Il reparto difensivo ha trovato in Baschirotto un autentico "gladiatore": l’ex Lecce ha dominato l’area con una fisicità straripante, trovando pure il guizzo vincente in proiezione offensiva. Accanto a lui, la sorpresa più lieta risponde al nome di Terracciano, "braccetto" moderno e letale sulle palle inattive. Capitan Bianchetti, pur soffrendo a tratti il cambio di categoria, si è messo a totale disposizione con la solita abnegazione. Se Pezzella a sinistra ha badato più alla sostanza che al ricamo, a destra Barbieri ha confermato i progressi dello scorso anno. Note di merito anche per i giovani Floriani Mussolini e Folino, mentre si attende ancora la definitiva esplosione del talento di Faye.
La diga di mezzo: ha retto l’urto, subendo l’impatto. Il centrocampo, motore pulsante dell’assetto di Nicola, ha vissuto una metamorfosi altalenante. Dopo un inizio in sordina, Bondo si è imposto come l’equilibratore della mediana, pur con qualche sbavatura di gioventù. L'argentino Payero ha messo muscoli e garra al servizio della causa, rivelandosi l'alter ego perfetto di Collocolo. Luci e ombre per Vandeputte: positivo nel ruolo di play, ma attualmente in fase di appannamento. Se Zerbin ha convinto per la capacità di reinventarsi mezzala d'inserimento, Grassi è stato frenato dagli acciacchi, risultando prezioso in copertura ma poco incisivo nella fase di spinta. Resta, infine, l'enigma Sarmiento: un talento che fatica a trovare collocazione nello scacchiere tattico del mister e che pare destinato a lasciare la ‘nave grigiorossa’ in questa sessione di mercato.
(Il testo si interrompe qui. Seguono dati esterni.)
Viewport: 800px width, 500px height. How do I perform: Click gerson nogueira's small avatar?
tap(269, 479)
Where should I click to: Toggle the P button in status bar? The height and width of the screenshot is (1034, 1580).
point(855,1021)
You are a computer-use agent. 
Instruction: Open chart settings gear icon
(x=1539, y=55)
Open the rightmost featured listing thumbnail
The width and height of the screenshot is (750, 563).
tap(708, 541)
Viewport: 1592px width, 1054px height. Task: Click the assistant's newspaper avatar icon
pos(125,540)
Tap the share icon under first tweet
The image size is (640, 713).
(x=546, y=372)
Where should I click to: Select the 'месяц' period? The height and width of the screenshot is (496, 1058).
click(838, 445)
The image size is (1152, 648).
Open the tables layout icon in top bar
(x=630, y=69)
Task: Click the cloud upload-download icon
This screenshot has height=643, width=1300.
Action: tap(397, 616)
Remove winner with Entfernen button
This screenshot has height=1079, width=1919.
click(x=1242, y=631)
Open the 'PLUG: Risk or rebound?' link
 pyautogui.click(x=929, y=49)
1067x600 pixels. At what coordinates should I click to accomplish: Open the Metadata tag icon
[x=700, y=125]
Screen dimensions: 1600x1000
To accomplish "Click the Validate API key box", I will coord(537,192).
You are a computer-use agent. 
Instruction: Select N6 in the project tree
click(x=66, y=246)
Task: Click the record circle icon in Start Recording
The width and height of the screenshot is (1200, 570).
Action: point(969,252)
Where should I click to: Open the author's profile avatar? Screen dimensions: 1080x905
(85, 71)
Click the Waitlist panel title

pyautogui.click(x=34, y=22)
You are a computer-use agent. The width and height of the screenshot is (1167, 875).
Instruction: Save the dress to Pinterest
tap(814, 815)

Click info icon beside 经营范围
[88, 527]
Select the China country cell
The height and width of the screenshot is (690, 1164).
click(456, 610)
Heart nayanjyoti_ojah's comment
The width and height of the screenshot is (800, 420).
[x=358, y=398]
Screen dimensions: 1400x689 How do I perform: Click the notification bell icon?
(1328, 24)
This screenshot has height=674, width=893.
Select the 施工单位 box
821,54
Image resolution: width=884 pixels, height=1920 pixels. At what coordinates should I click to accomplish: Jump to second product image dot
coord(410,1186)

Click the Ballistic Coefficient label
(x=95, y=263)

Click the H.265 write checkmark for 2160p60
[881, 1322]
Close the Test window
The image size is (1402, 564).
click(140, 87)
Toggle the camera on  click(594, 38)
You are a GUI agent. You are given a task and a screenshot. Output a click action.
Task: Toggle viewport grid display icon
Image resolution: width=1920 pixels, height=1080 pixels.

L’attacco: “tanta roba”, ma qualche dubbio. In avanti, le luci della ribalta sono tutte per Federico Bonazzoli, non solo terminale offensivo ma vero "regista avanzato". La sua intesa con Jamie Vardy — 10 reti per la coppia grigiorossa — è l'immagine da copertina della stagione: l'eterno attaccante inglese ha risposto ai dubbi sull'anagrafe con una ferocia agonistica d'altri tempi. Le note dolenti arrivano dalle retrovie: Sanabria, l'acquisto più oneroso, è finora l'oggetto misterioso del mercato, così come Moumbagna, troppo spesso frenato dai guai fisici. Johnsen ha inciso poco, mentre il "Mudo" Vazquez, pur restando un fuoriclasse del tocco, pare ormai ai margini di un progetto tecnico in cui non trova l’adatta collocazione.
La pagella del primo quadrimestre: 6.5 abbondante. Il voto globale è un 6.5 pieno. Un giudizio che tiene conto dell'ottima partenza che aveva forse illuso l'ambiente, portandolo a guardare troppo in alto. La realtà dice che la salvezza va conquistata in un "mini-campionato" di sei o sette squadre. Per scacciare i fantasmi delle ultime sconfitte, basta però guardare gli annali: questa Cremonese è lontana anni luce dai tormenti della stagione 2022/23.
Palla a Giacchetta: servono innesti mirati. Ora la sfida si sposta dietro la scrivania. Il Direttore Sportivo Simone Giacchetta, dopo un mercato estivo di alto livello, è chiamato agli straordinari nella sessione di gennaio, una sessione complicata e spesso arida di contenuti importanti. Non servono rivoluzioni, ma chirurgia mirata: un rinforzo in difesa per sopperire al peso dei cartellini, un innesto di qualità in mediana e un'alternativa affidabile là davanti. Rispetto alla scorsa esperienza in A, la base è solida e l'allenatore ha la fiducia della piazza.
Obiettivo salvezza: il ruggito dello Zini farà la differenza. I 22 punti conquistati sono una base importante, la seconda miglior prestazione della storia grigiorossa in A al giro di boa. Tuttavia, la storia del calcio è piena di crolli verticali dopo andate gloriose. La salvezza è un dovere verso una piazza che non ha mai smesso di soffiare nelle vele della squadra, e cosi dovrà essere fino alla fine. Questa Cremonese deve ora dimostrare di saper riemergere dalle difficoltà, confermandosi come una realtà scomoda per chiunque. La strada verso la permanenza in Serie A è ancora lunga e tortuosa, ma la Cremonese ha dimostrato di avere le carte in regola per restare al tavolo delle grandi. La solidità del gruppo e la tempra di Nicola sono le garanzie migliori per un girone di ritorno da protagonisti.
Allo "Zini", nessuno ha intenzione di smettere di ruggire proprio ora.